Post # 1
Me(32) and my Fi(42) are together for 4 1/2 years now, 2 of them engaged.
I just recently moved in with him and unfortunately with his parents. Thank god the house is huge so we dont cross paths very often.
So far so good but since he gave me that engagement ring 2 years ago, he never talks about marriage again, never mentions planning or even having a baby in the future. If I ask him, he is avoiding the topic or behaves like a little child and leaves the room. I cannot communicate with him.
I dont think it is fair to me – i want to have a family and a child and I am 32 so clock is ticking…..
I am not even wearing my engagement ring anymore because I am embarrased by people at work because they constantly ask why we arent married yet and i ran out of excuses.
If he doesnt want to marry me – why did he want me to move in with him?? I dont understand his logic.
What would you do? Leave and find someone else?
I am not sure anymore if he really wants a family with me and i cannot communicate that with him as he is so avoiding all the time.
Post # 3
i think the minute you are seeking advice on an online forum, you probably know the answer. communication is essential and i personally couldn’t be with someone who wasn’t on the same page as me. best of luck… take care of yourself!
Post # 4
If I may ask, why is he 42 living with his parents?
It sounds like you two are not on the same page. I would talk to him, then move out while you two work things out, if possible.
Post # 5
He’s living with his parents at 42? Are you guys not able to afford a place on your own? I assume you were living elsewhere before moving in…why didn’t he move in with you?
It’s a giant red flag that at 42 the man behaves “like a little child” and can’t talk to you about marriage. Move out, gather your thoughts, and have a really honest talk about what you both want out of life. No real communication is a big problem. I’d recommend counseling if you want to salvage the relationship.
Post # 6
Its his house and his parents live in one wing, we in th other. I moved out of my apartment.
Post # 7
@maxfluffy: I’d move on for the sheer fact that you can’t have an important conversation with the man you’re supposed to spend the rest of your life with. Life throws some crazy things at you and communication is the #1 thing in my book. I’d be gone.
Post # 8
@maxfluffy: I think it may be time to move on. His actions are making it obvious as to what he really wants, which doesn’t seem to include marriage or children. Its really key to marriage and raising children that you can communicate effectively, and it seems like that isn’t happening either. If you were at least communicating, it may be different.
Post # 9
i am kinda curious on how his parents are treating you? the same? different? sometimes there’s an indication on what their son is thinking based on their non verbal or verbal communications towards you.
Post # 10
@maxfluffy: Oh my goodness this is an awful situation. He is 42 and you’re living with his parents and he won’t set a date and walks out of the room when you want to talk about wedding planning or babies????? RUN, RUN, RUN. This man child will never change!
Post # 11
@maxfluffy: If you can’t have a serious conversation with a 42 year old man without him stomping out of the room like a child to avoid the topic, I’d say you have your answer.
Post # 12
@megz06: +1. Over time, the subject may change but I doubt his reaction will. If that is how he deals with major life issues, and something important to YOU, you do need to ask yourself if that is what you want, and deserve, in a partner.

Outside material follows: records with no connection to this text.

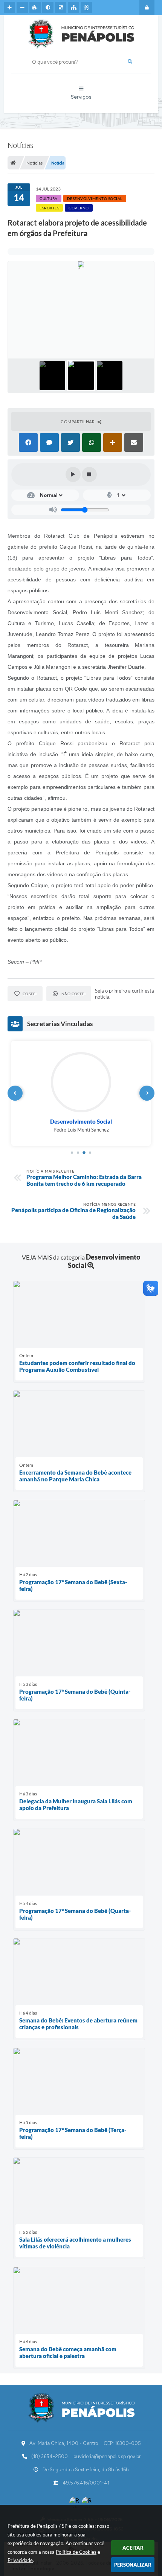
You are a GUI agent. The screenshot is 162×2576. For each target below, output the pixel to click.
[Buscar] (130, 61)
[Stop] (89, 474)
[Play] (73, 474)
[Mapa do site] (73, 7)
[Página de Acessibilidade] (86, 7)
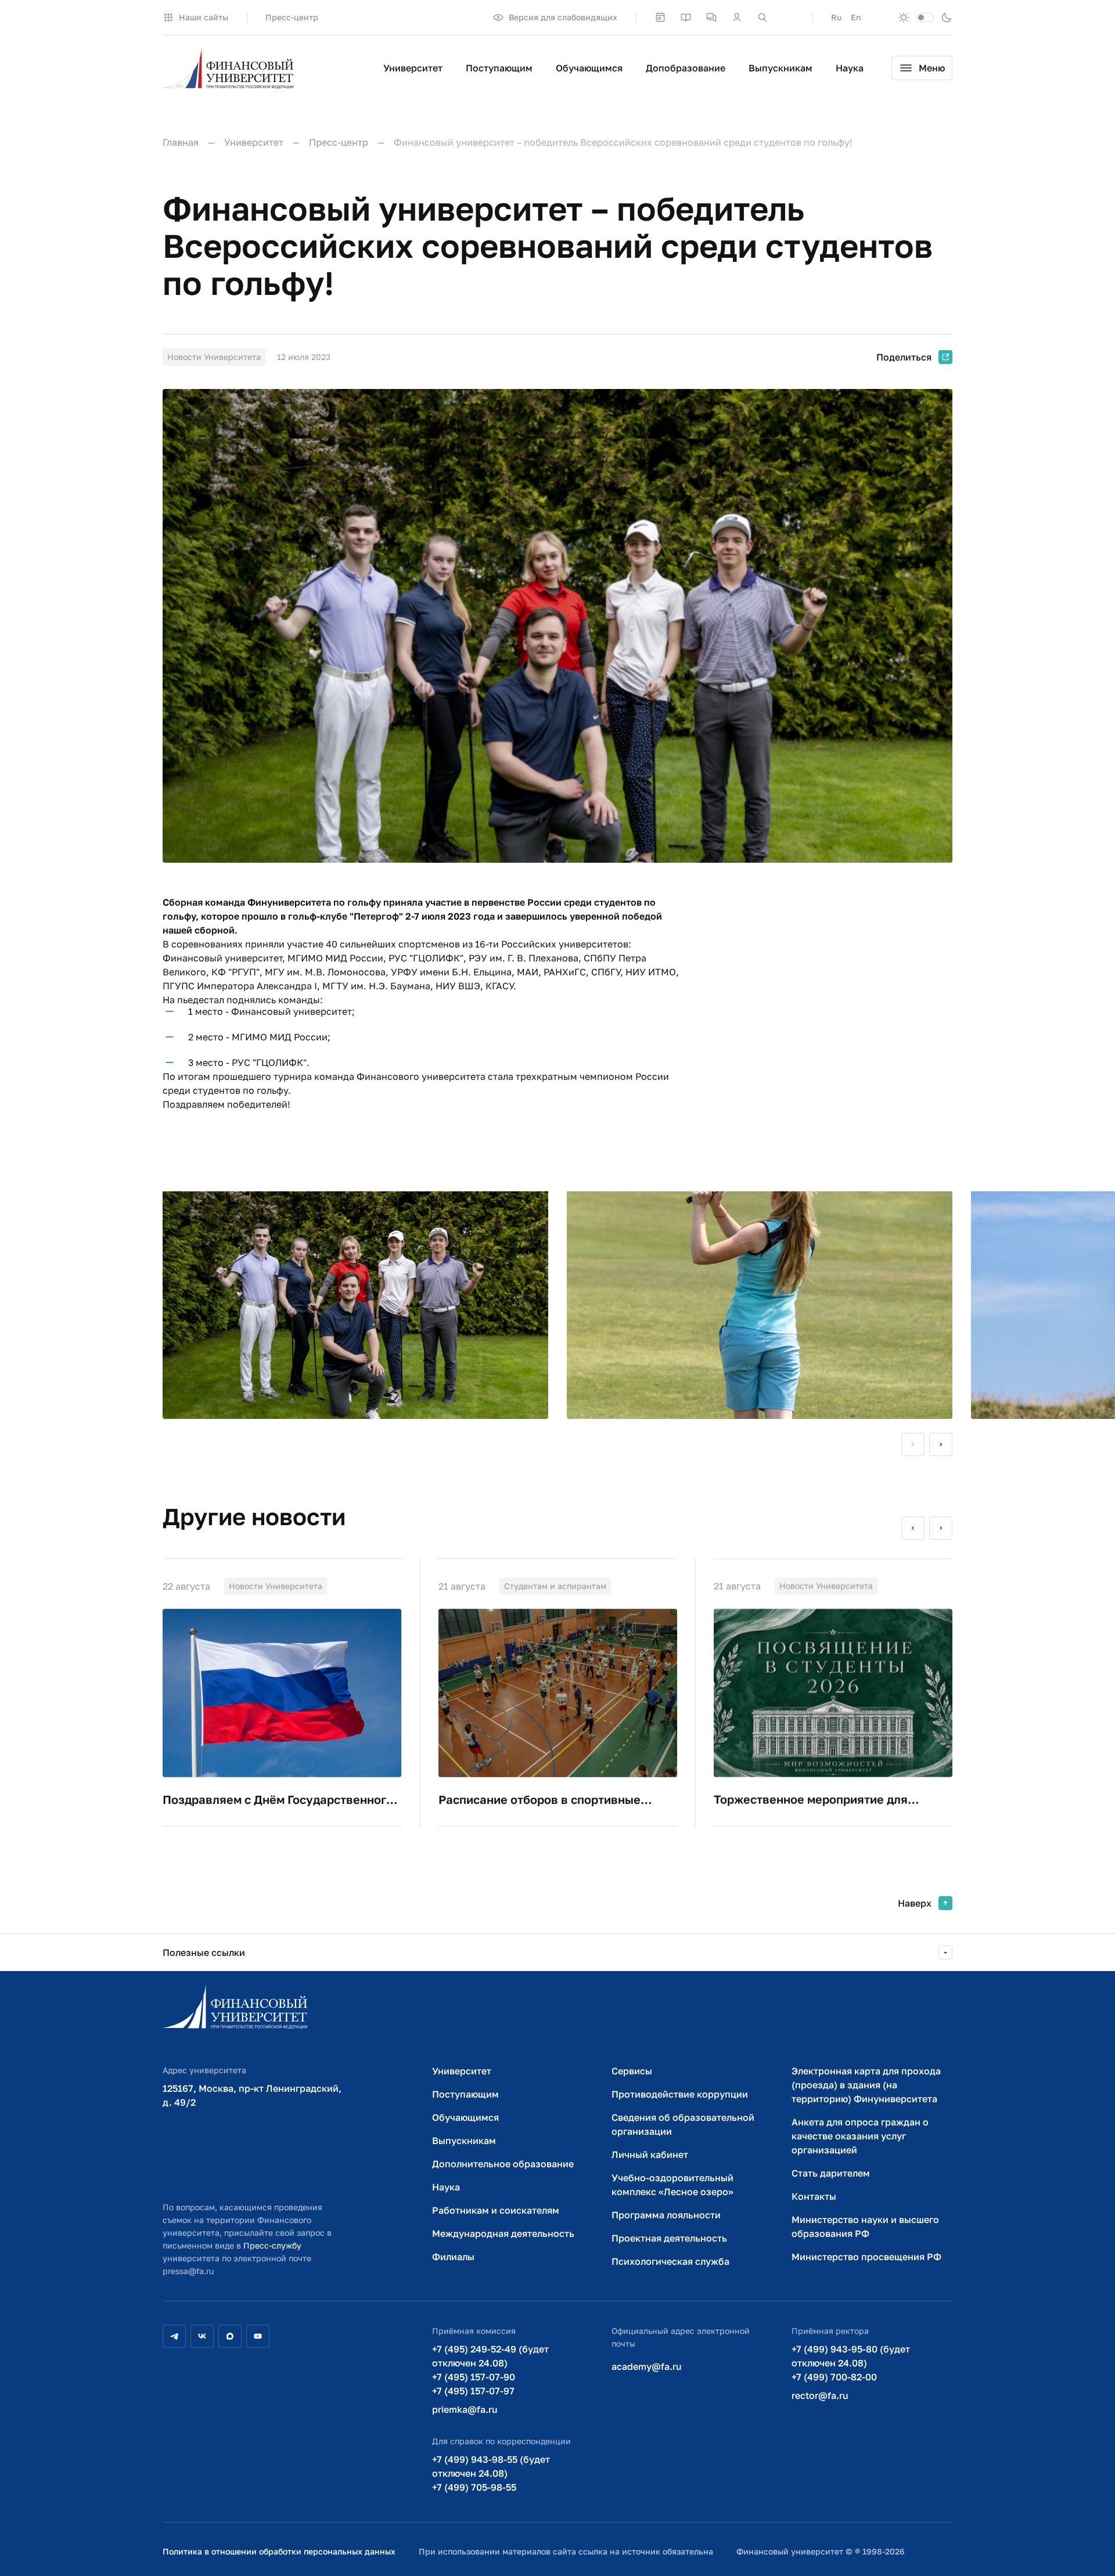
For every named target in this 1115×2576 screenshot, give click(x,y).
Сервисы (632, 2071)
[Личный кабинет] (737, 17)
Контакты (814, 2196)
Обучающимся (589, 68)
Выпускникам (780, 68)
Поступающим (499, 68)
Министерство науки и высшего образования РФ (865, 2226)
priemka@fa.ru (465, 2409)
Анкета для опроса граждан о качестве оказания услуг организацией (860, 2136)
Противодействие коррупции (680, 2094)
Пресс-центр (291, 17)
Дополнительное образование (503, 2164)
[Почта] (788, 17)
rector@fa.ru (820, 2395)
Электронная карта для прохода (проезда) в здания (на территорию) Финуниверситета (866, 2085)
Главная (181, 142)
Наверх (914, 1903)
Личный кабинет (650, 2154)
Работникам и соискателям (495, 2210)
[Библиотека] (686, 17)
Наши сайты (203, 17)
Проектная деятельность (669, 2238)
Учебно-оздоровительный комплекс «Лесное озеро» (672, 2184)
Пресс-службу (272, 2245)
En (856, 17)
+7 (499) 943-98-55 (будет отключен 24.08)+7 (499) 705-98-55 (491, 2473)
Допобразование (685, 68)
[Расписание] (660, 17)
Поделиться (903, 357)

I’d suggest moving out. To break up or not, only you know. But don’t let him keep having his cake and eating it too. He needs to grow up.
Post # 13
@mrs_pudding_pop: um .. that was my first question also ..
Post # 14
Have you tried making wedding plans/setting a date? What does he do?
If you can’t even talk about setting a date or having a child – time to move on. Maybe see if he’s willing to go to counseling, but if he says no, I’d bolt.
Post # 15
@maxfluffy: “So far so good but since he gave me that engagement ring 2 years ago, he never talks about marriage again, never mentions planning or even having a baby in the future. If I ask him, he is avoiding the topic or behaves like a little child and leaves the room. I cannot communicate with him.”

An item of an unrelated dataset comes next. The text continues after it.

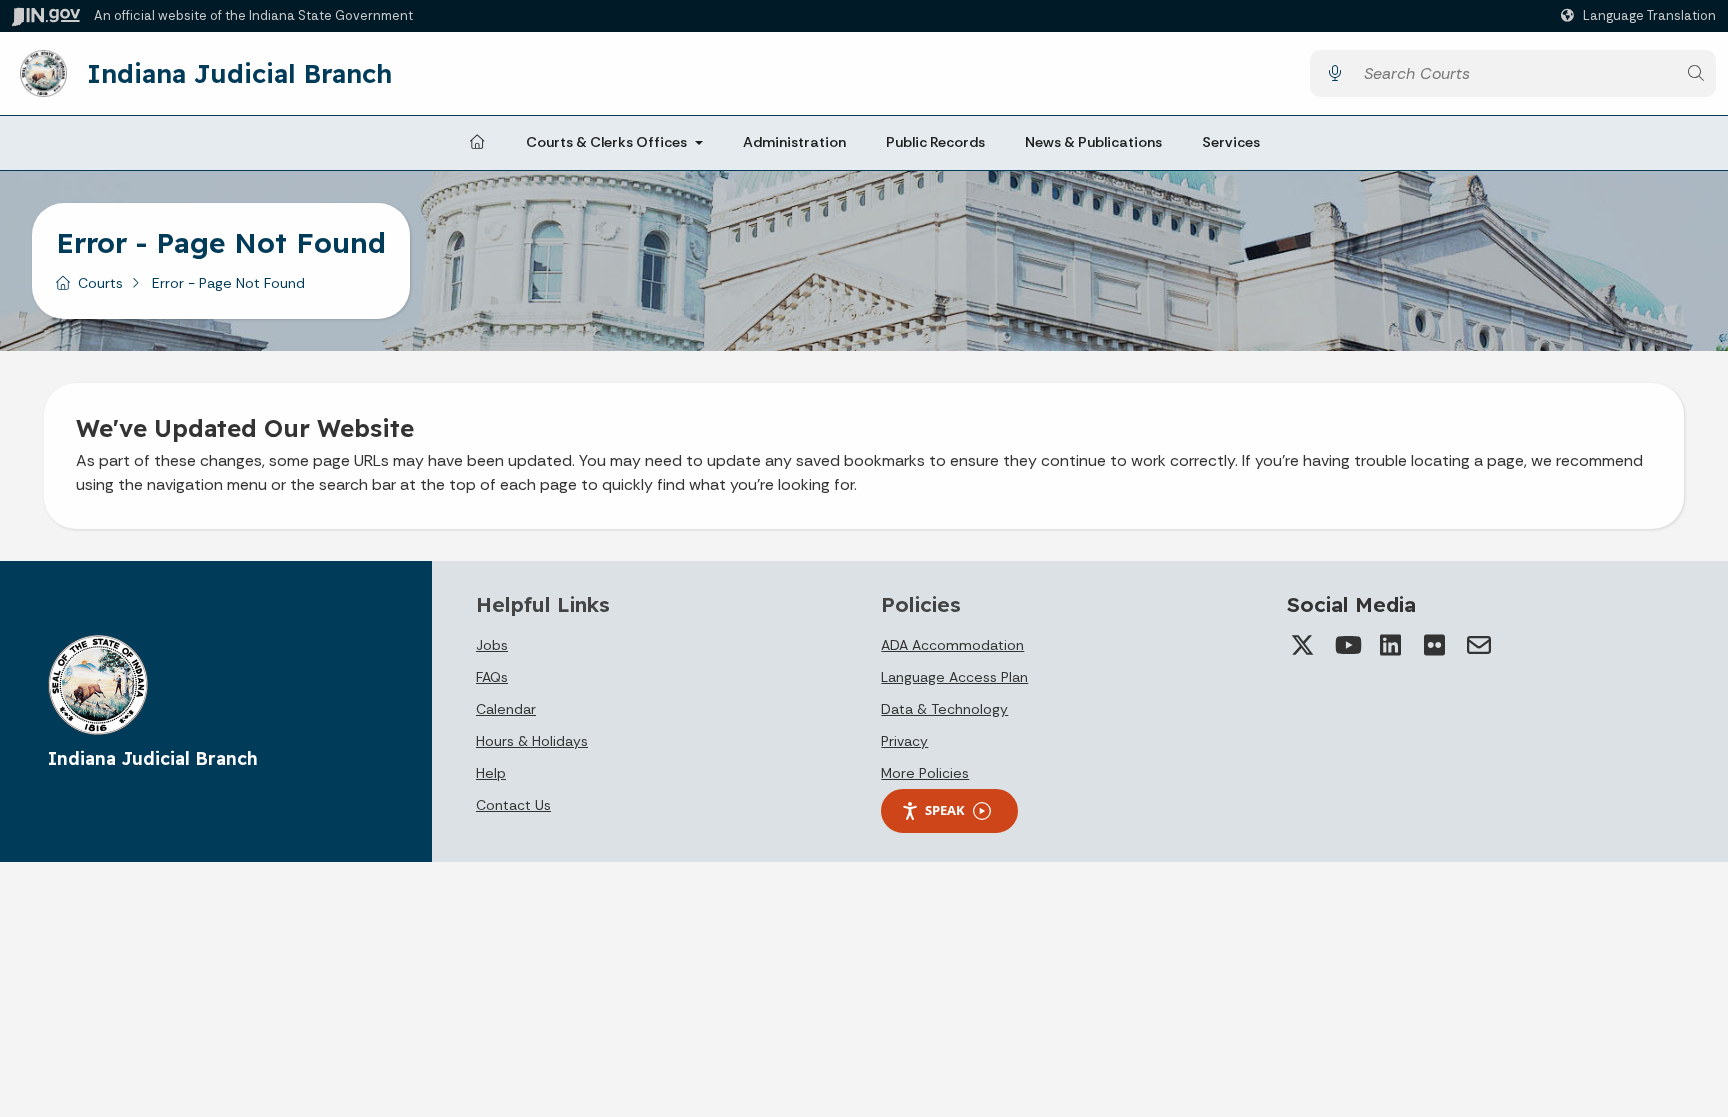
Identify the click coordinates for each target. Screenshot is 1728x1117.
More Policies (925, 773)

The last sentance is all you need to know to get yourself to move on. If you cannot communicate and he refuses to discuss things with you, its time to leave. Communication is absolutley a necessity in marriage or any relationship for that matter.

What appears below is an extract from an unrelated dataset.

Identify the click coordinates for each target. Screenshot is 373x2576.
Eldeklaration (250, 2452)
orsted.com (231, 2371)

As to why he had you move in? Convienence perhaps?? All the benefits of having a wife without any of the actual commitment??
I would call this relationship done. Move out and on with your life. I’m 32 too and did it a few years ago (minus the moving out, because we didn’t live together and we weren’t engaged). Best decision EVER. Its tough and hard, but if he proposed to you, and then is failing to follow through on it, won’t even discuss it, …its time to leave. Do NOT have a baby with this man, that would be setting yourself and the child up for some serious heartbreak and hardtimes.
I’m so so so so sorry you are going through this. Sounds like he is using the engagement ring as a crutch instead of getting on with the wedding and marriage like he is supposed to.
Post # 16
@maxfluffy: Sounds like there is a huge gap in maturity levels between the two of you. The fact of the matter is, you’re at different places in your lives and a marriage isn’t really something you can just make happen now and hope to figure it out later down the road. I say move on. No reason to continue going through the motions, they will all have the same result.